- [Goal of the exercise]:
Please return every line of the records below that contains the word "Information".
Top of Records for this exercise
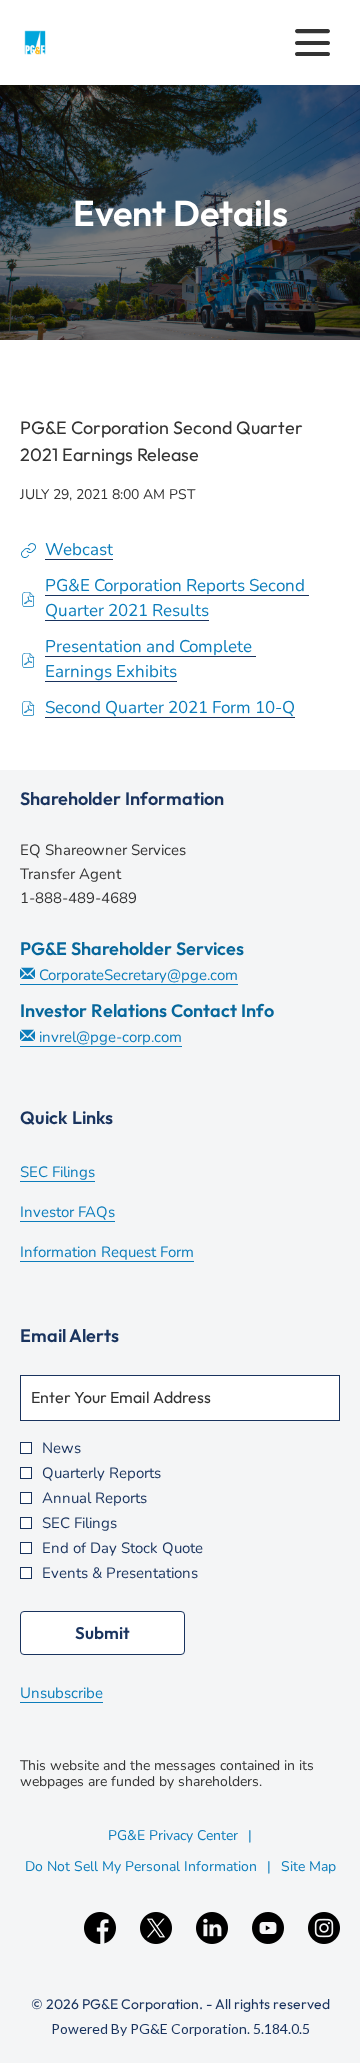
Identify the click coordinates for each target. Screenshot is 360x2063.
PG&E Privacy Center (173, 1835)
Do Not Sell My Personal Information (141, 1866)
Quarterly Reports (101, 1473)
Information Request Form (134, 1254)
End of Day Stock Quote (122, 1548)
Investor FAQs (94, 1214)
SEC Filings (84, 1174)
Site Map (308, 1866)
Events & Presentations (120, 1573)
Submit (102, 1632)
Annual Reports (94, 1498)
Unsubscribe (61, 1693)
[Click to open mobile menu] (312, 42)
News (61, 1448)
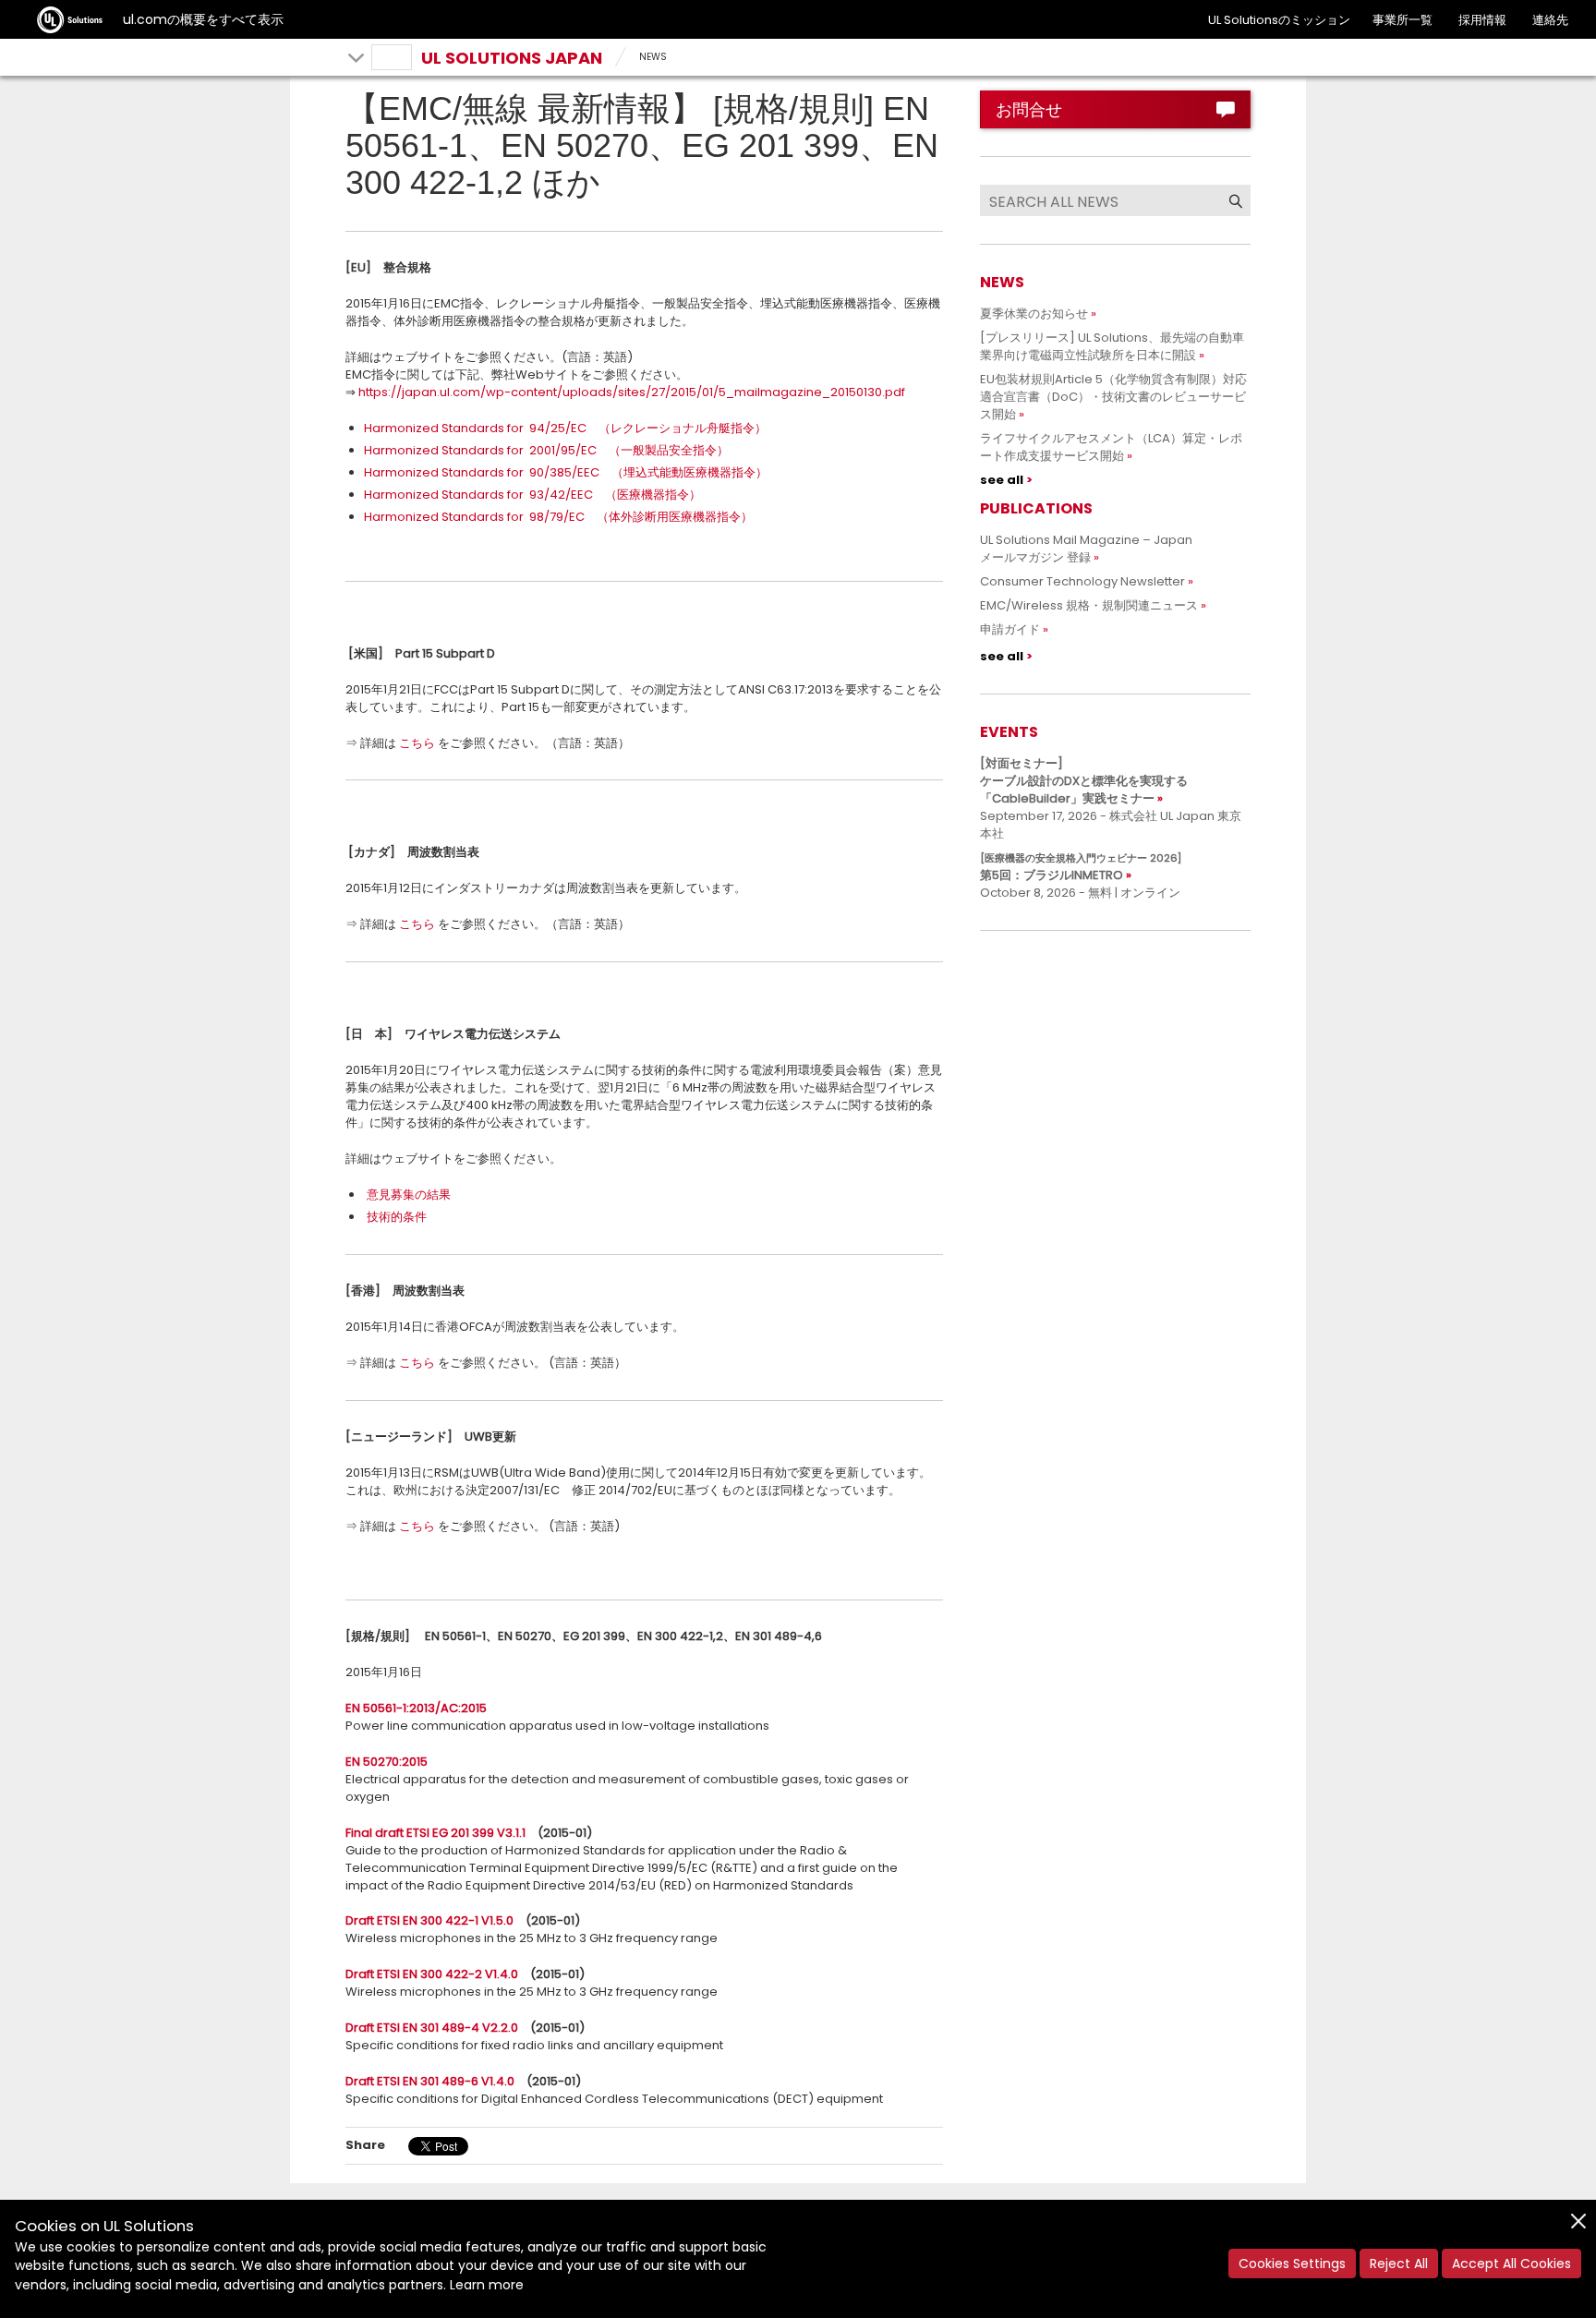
Bottom of Records for this exercise
- [Answer area]:
Do Not Sell My Personal Information (141, 1866)
Information Request Form (134, 1254)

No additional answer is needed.